I’m preparing to take a week away to attend a yoga and meditation retreat with some of my favorite teachers in a wonderful setting – Molokai, Hawaii.    I have been planning this for months since making the reservations and looking forward to it with sweet anticipation. I consider “retreating” as an important part of living a whole-hearted and balanced life.  However, a couple of weeks ago, I noticed that I was feeling some mild agitation and found myself making lists of things to do – tasks to complete both at home and with my work and ideas of projects to start – all things to keep me busy and working.  Then I recognized this familiar pattern – when I give myself something I consider significant, I unconsciously start to balance it off with “sufficient amounts of work and busyness”.  It’s my internal accountant working the numbers for permission to “spend” my time in self attention after I have put in sufficient efforts to earn it.

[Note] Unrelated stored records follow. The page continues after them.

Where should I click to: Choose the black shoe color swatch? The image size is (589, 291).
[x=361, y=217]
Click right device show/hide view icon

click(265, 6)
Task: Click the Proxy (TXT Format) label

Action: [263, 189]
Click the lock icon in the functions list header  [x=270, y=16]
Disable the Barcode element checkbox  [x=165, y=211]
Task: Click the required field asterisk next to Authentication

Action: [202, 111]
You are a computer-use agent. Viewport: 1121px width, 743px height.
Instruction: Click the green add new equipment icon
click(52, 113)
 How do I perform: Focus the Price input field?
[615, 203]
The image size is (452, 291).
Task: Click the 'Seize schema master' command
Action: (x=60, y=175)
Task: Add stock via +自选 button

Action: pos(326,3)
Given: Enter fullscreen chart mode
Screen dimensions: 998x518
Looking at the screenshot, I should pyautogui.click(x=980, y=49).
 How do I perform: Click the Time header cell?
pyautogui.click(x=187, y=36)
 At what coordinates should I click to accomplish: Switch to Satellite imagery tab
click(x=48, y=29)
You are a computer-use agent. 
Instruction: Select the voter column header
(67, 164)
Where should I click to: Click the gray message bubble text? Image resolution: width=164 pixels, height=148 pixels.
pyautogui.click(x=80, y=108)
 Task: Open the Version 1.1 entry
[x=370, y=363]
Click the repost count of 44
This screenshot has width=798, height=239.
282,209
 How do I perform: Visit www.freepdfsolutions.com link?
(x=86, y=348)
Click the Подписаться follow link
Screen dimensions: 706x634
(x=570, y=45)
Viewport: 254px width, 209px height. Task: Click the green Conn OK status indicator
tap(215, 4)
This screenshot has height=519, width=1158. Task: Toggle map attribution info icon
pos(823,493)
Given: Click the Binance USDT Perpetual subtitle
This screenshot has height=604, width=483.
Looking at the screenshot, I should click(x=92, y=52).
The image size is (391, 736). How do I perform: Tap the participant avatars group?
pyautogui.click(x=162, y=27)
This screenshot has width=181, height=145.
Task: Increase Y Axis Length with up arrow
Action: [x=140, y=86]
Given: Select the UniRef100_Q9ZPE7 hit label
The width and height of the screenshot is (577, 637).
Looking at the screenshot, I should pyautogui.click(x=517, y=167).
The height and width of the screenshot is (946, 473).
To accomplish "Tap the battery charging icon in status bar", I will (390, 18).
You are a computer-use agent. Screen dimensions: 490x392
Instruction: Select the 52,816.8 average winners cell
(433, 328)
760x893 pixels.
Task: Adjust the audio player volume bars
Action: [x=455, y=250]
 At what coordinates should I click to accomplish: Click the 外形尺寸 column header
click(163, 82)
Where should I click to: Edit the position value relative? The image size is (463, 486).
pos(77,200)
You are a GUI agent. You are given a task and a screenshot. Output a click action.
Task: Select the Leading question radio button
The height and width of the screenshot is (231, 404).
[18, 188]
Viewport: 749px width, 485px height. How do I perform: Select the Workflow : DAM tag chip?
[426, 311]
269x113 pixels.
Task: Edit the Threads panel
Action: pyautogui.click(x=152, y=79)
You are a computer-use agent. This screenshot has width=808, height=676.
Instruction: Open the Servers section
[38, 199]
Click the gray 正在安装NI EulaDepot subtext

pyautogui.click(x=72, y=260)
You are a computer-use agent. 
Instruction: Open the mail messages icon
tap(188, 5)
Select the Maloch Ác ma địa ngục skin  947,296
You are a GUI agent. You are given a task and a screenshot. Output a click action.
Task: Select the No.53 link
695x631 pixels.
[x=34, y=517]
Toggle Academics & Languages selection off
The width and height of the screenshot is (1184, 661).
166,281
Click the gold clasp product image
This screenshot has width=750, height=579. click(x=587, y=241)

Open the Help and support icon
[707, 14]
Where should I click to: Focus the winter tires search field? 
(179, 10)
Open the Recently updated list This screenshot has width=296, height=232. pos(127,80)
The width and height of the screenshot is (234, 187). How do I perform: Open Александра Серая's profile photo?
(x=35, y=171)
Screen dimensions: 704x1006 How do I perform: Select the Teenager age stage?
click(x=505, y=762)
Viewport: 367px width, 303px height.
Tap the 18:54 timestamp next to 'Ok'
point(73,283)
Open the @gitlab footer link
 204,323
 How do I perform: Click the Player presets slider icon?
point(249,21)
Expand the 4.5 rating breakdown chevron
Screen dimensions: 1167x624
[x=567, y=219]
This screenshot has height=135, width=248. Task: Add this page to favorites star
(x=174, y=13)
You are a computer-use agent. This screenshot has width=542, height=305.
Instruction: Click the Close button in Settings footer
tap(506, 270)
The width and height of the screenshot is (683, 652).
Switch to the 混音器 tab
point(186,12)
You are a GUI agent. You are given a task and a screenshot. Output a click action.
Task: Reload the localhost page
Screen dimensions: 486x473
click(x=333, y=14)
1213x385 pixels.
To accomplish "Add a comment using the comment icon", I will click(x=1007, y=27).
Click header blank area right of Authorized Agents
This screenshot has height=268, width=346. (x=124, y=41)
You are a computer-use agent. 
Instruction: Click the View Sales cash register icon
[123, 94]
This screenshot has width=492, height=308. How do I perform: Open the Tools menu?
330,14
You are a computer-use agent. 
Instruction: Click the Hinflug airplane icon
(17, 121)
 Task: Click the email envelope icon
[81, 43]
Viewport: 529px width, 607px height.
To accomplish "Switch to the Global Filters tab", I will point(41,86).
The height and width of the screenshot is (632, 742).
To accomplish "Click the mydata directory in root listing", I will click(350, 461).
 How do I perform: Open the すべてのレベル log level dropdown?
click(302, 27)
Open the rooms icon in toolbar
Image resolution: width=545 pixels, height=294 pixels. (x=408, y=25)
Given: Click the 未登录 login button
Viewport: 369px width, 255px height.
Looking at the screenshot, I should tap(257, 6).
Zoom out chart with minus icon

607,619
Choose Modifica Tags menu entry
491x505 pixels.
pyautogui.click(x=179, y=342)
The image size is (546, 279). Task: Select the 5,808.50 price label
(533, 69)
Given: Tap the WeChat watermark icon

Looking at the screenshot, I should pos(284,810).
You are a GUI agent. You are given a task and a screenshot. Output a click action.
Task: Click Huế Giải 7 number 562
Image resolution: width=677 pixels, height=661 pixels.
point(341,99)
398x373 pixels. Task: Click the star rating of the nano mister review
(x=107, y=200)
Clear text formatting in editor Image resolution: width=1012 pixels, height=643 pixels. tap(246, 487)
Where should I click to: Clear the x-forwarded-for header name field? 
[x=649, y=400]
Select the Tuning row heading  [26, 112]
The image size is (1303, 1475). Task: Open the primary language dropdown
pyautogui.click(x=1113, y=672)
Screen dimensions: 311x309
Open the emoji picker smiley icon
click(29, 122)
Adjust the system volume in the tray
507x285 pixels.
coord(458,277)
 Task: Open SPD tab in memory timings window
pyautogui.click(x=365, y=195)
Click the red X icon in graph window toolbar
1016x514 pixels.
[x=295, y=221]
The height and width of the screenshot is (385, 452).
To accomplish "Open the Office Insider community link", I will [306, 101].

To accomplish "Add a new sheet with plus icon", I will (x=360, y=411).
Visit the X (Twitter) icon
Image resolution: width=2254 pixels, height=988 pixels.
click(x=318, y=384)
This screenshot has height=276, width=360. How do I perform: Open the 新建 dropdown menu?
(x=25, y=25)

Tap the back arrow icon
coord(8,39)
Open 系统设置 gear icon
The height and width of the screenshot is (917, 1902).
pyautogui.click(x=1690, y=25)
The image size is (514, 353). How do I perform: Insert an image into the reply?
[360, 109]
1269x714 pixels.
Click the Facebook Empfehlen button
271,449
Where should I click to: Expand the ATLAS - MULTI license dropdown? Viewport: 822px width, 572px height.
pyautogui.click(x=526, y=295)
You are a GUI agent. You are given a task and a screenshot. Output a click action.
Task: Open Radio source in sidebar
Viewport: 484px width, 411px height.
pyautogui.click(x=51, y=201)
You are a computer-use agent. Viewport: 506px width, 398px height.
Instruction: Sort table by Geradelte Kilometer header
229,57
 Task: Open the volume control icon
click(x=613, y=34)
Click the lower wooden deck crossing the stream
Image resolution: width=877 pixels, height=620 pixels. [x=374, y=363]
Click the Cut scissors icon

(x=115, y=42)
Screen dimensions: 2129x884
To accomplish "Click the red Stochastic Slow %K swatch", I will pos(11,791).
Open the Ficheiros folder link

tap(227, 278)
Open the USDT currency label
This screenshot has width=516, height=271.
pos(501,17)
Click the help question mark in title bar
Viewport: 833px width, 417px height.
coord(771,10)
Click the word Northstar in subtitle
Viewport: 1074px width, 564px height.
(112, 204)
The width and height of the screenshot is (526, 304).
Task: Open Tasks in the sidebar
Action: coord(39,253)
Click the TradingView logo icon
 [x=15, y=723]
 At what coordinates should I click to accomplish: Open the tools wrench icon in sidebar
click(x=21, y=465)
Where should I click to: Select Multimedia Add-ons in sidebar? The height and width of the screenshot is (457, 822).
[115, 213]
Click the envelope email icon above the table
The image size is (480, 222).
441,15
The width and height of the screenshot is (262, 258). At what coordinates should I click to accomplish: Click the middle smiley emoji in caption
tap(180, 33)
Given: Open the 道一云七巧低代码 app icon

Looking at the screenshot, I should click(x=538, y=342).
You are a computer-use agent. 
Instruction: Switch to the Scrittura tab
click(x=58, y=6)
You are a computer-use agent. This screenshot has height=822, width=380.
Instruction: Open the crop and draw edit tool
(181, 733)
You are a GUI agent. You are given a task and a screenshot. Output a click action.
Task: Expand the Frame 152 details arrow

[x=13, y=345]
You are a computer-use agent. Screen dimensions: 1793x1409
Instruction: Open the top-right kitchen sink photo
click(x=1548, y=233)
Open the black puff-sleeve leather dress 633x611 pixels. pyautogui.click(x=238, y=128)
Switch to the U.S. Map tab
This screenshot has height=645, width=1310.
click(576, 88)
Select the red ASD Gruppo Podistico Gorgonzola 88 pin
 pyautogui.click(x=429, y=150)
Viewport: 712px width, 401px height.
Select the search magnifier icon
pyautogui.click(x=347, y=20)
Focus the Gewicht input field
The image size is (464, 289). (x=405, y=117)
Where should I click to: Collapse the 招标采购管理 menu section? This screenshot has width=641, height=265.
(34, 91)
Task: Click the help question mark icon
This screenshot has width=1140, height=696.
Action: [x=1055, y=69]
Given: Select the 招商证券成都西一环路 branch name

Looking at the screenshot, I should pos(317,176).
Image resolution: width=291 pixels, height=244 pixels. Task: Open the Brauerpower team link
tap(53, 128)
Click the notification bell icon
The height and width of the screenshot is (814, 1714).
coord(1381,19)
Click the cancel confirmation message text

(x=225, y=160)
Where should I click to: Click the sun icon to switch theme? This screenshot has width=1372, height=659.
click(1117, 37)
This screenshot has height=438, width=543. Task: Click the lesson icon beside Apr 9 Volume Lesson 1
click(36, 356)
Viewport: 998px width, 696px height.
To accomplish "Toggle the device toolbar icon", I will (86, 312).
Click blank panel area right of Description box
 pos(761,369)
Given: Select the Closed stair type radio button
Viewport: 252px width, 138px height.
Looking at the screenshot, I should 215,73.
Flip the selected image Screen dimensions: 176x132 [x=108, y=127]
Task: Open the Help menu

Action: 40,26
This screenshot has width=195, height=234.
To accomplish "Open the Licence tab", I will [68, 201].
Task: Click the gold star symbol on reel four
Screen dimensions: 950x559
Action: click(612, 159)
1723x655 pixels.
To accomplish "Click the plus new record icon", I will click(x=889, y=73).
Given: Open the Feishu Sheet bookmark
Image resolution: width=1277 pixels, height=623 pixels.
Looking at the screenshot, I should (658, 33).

I come by this pattern honestly. I grew up on a farm and the work ethic was strong – work first, play later (sometimes, much later and with some guilt).  It’s what was needed of course for the running and the management of our livelihood.  However, I formed the belief that I needed to “earn” caring for and enjoying myself.

Over the years I’ve taken on a more nourishing and beneficial belief about self-care – one that thanks my inner accountant with love.  When she asserts herself like she did recently I let her know that I don’t require her services in creating a balance sheet because self-care isn’t something to earn, it’s an essential skill that’s a significant part of a living a whole-hearted and intentional life.  Self-care fuels our heart, mind, and relationships. We are diminished when we deny it or place contingencies on it.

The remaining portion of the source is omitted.